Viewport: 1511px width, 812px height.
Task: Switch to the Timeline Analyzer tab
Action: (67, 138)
---
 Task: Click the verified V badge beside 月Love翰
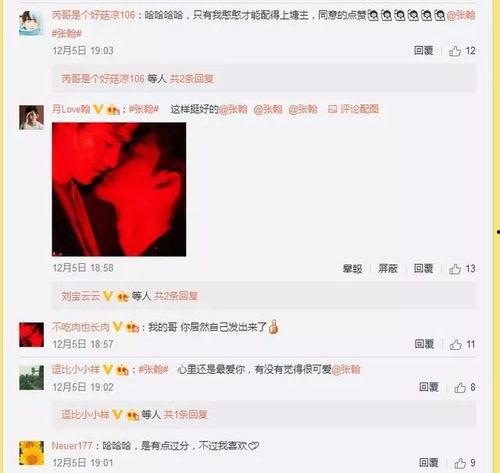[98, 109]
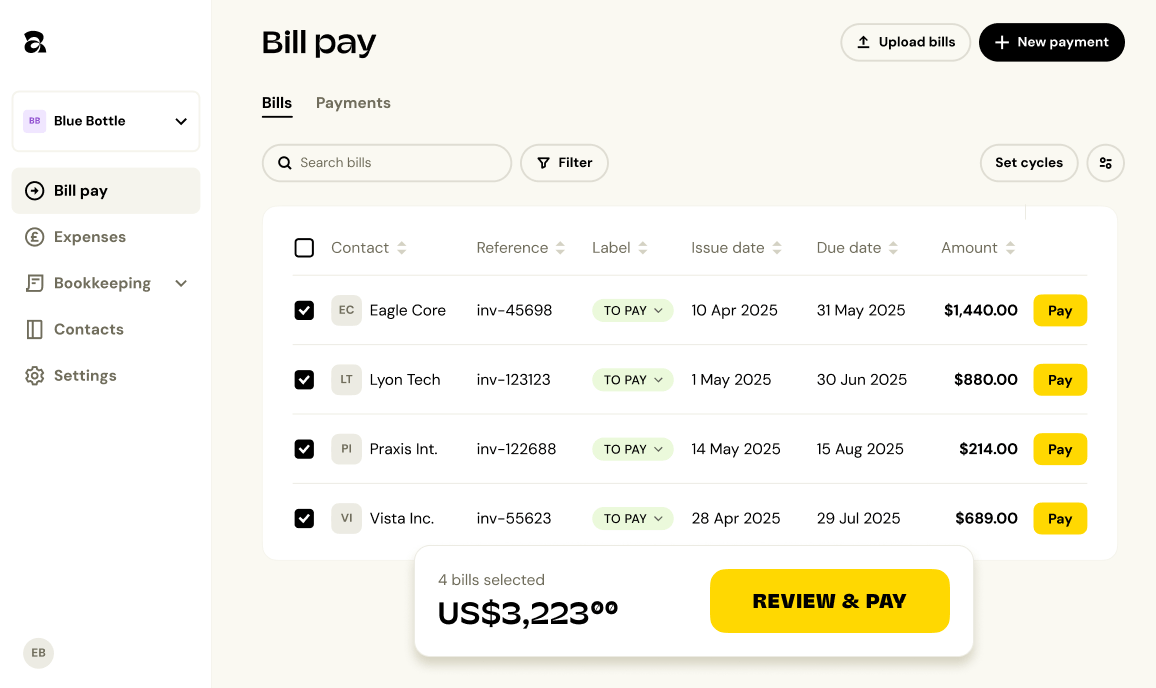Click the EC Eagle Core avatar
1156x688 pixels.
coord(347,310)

_Problem statement_: Rewrite the lines above, from the one containing "Viewport: 1511px width, 812px height." through the one containing "Action: (67, 138)". Change "Timeline Analyzer" to "Session Recorder" and leave everything else as it is.

_Response to this task_:
Viewport: 1511px width, 812px height.
Task: Switch to the Session Recorder tab
Action: (67, 138)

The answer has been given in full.